You won’t believe how easy it is to make probiotic vanilla coconut ice cream! Satisfy your craving for a sweet treat and feel good about the simple ingredients it has in addition to the probiotic power of water kefir grains. Plus, this is a keto friendly recipe when used with Swerve and a dairy free vegan recipe.

MAKES: around 4 cups


2 cans coconut cream (not milk)

1/4 cup first ferment water kefir

1/4 cup sweetener of choice

2 tsp pure vanilla extract (add more until if you prefer)

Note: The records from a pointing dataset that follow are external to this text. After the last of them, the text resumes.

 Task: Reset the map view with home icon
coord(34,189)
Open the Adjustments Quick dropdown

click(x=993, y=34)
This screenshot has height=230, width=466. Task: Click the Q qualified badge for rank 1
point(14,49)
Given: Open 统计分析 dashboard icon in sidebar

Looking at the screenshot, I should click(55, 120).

1 vanilla bean pod (optional)

Pinch of sea salt


Begin by fermenting the coconut cream. Add both cans to a brewing jar, then add the first ferment. Stir well to incorporate into the cream. Leave in your oven with the light on for 24 hours, covered but not sealed.

After 24 hours, coconut cream should be lightly fermented. It may taste slightly sour.

Add the sweetener and vanilla to the fermented coconut cream. If using a vanilla pod, slice open with a knife and use a spoon to scrape the seeds out. Blend all ingredients together until the mixture is frothy.

Pour into a bowl and freeze.

Enjoy your probiotic vanilla coconut ice cream by scooping it into a tall glass of Root Beer Water Kefir to re-create a classic root beer float!